Directions for this task>
Reproduce the listing below exactly, except for its pictures.
----------
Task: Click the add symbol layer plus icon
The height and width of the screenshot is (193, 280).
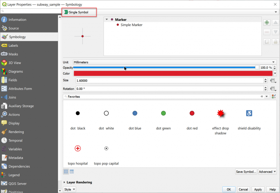Action: 267,23
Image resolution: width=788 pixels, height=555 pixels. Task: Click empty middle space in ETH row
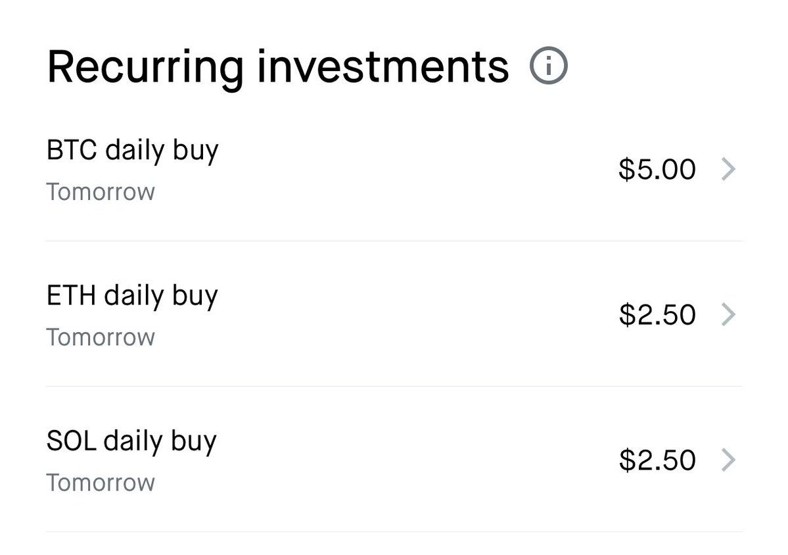point(407,315)
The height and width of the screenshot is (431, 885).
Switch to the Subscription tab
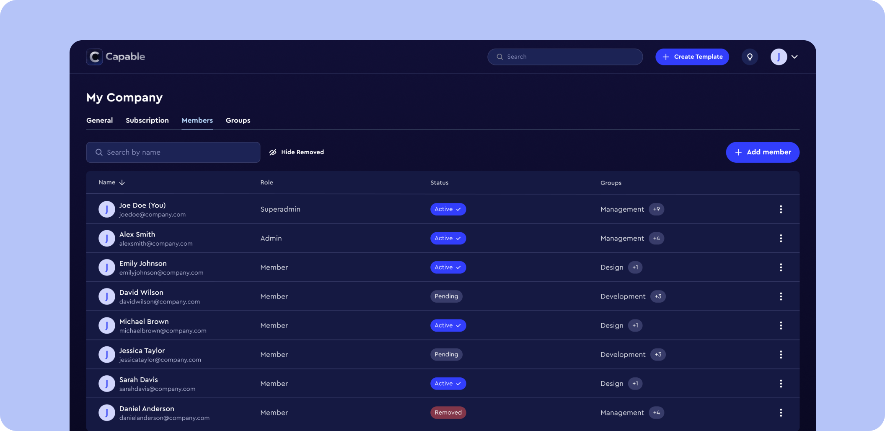[x=147, y=120]
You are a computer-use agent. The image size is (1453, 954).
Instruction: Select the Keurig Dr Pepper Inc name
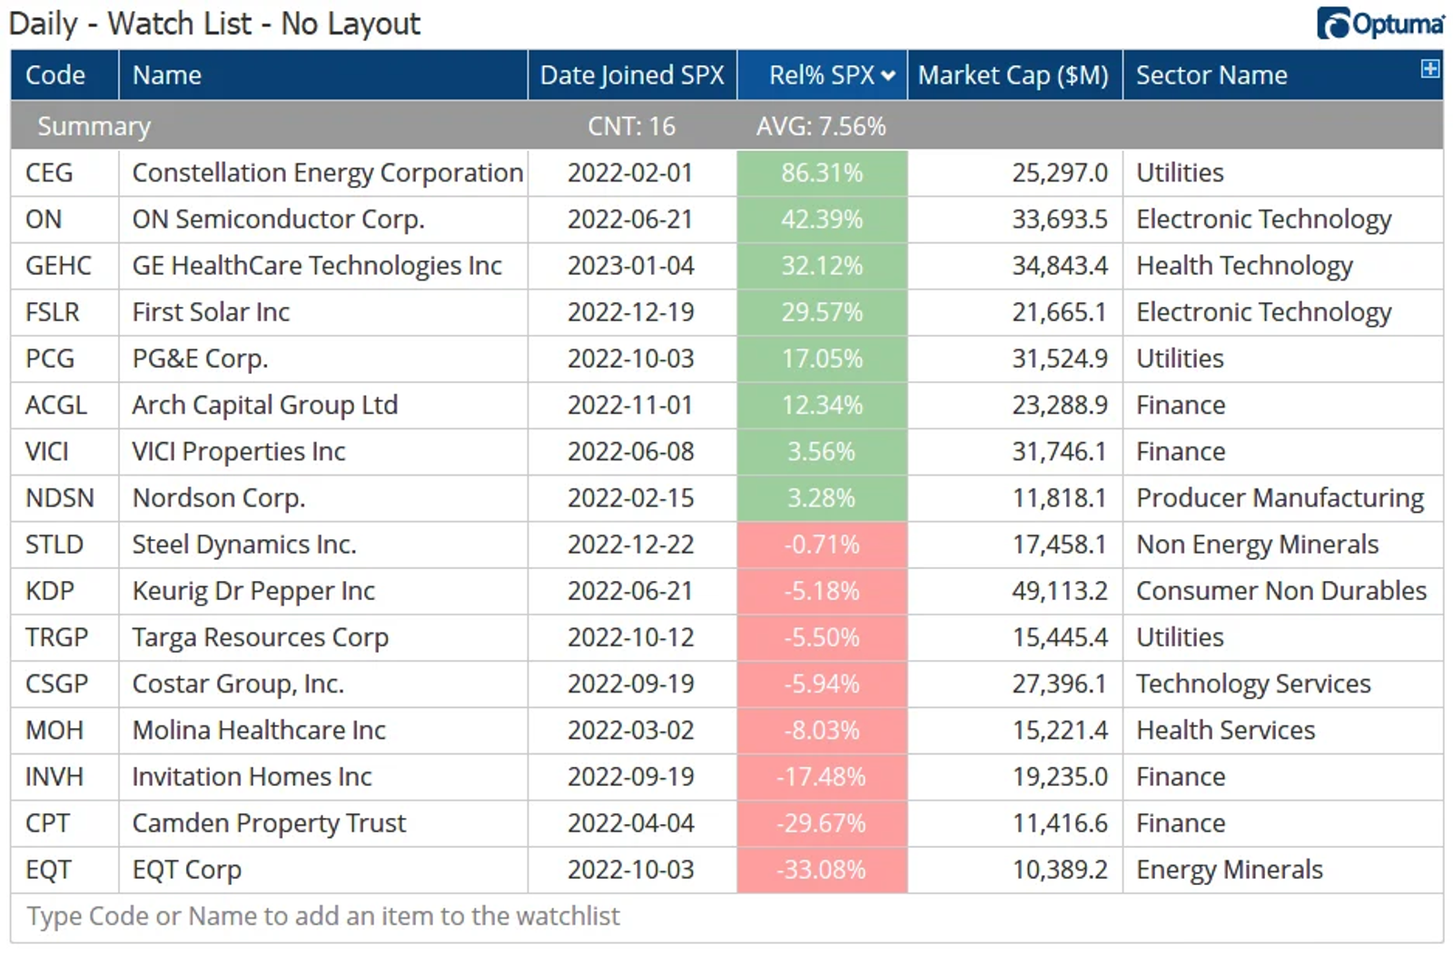[253, 591]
----------
Exercise response>
Task: Click the add symbol layer plus icon
The height and width of the screenshot is (193, 280).
Action: 267,23
Image resolution: width=788 pixels, height=555 pixels. Task: Click empty middle space in ETH row
point(407,315)
The height and width of the screenshot is (431, 885).
Switch to the Subscription tab
[x=147, y=120]
You are a computer-use agent. The image size is (1453, 954).
Instruction: Select the Keurig Dr Pepper Inc name
[253, 591]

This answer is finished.